Localized Geometry Determined Selectivity of Iodide-Derived Copper for Electrochemical CO₂ Reduction

Two iodide-derived copper (ID-Cu) electrocatalysts (E-ID-Cu and W-ID-Cu) are prepared by electrochemical/wet chemical iodination of Cu foil and subsequent in situ electrochemical reduction reaction. In comparison to electropolished Cu (EP-Cu), both E-ID-Cu and W-ID-Cu can produce multicarbon (C₂₊) products with much-improved selectivity, with Faradic efficiency (FE) reaching 64.39% for E-ID-Cu and 71.16% for W-ID-Cu at −1.1 V versus reversible hydrogen electrodes (RHE), which can be attributed to their localized geometry features with high defect density and high surface roughness.

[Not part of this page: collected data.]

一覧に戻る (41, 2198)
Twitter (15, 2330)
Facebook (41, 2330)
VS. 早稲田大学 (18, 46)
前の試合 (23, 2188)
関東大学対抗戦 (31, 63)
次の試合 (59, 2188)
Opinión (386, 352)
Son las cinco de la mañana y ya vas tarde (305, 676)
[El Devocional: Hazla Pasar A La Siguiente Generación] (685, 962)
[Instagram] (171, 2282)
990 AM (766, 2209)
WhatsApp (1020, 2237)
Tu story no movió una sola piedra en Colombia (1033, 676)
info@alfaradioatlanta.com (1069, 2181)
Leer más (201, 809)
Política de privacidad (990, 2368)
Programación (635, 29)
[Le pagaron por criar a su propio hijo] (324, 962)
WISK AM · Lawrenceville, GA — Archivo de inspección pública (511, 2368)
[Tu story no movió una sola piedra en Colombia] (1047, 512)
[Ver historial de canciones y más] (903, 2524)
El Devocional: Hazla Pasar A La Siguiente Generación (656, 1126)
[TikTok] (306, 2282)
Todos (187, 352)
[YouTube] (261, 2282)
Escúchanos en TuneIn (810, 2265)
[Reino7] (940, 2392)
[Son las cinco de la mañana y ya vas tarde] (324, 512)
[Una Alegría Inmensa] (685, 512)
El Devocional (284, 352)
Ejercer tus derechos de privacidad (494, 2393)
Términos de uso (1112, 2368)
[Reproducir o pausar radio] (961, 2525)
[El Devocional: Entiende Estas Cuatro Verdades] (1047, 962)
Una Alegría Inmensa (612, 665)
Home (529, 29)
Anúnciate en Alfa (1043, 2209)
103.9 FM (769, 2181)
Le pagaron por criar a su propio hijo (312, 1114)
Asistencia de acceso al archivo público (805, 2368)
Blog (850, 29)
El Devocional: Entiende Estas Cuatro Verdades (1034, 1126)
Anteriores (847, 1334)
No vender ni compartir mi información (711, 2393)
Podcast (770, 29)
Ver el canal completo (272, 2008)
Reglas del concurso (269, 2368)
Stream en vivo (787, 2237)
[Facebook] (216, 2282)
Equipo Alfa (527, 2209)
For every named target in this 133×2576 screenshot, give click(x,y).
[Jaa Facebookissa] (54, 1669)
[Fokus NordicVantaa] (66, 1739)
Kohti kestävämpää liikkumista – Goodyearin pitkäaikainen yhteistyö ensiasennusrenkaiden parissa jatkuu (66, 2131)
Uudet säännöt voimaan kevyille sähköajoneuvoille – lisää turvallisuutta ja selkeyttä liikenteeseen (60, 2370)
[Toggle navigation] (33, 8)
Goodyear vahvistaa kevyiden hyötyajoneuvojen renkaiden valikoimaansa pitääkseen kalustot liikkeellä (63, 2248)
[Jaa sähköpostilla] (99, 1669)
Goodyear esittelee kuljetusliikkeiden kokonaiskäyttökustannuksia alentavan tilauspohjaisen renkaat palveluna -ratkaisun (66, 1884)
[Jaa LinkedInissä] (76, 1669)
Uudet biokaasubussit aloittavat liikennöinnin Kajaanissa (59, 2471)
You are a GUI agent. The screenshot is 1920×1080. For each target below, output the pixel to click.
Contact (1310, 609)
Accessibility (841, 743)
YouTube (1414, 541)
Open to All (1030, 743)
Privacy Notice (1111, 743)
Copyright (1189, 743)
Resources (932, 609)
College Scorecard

Given the well-determined FEs towards C₂₊ products, the partial current densities for C₂₊ production can be estimated to be 251.8 mA cm⁻² for E-ID-Cu and 290.0 mA cm⁻² for W-ID-Cu at −1.2 V versus RHE in a flow cell. In situ characterizations and theoretical calculations reveal that the high-density defects and high surface roughness can promote *CO adsorption by raising the d band center and then facilitate C–C coupling, contributing to the high selectivity of C₂₊ products for ID-Cu. Interestingly, the high surface roughness can increase the residence time of *C–H intermediates and decrease the formation energy of the *OCCO and*CH₃CH₂O intermediates, thus favoring C₂₊ production, with a unique C₂H₆ product observed over W-ID-Cu with FE of 10.14% at −0.7 V versus RHE.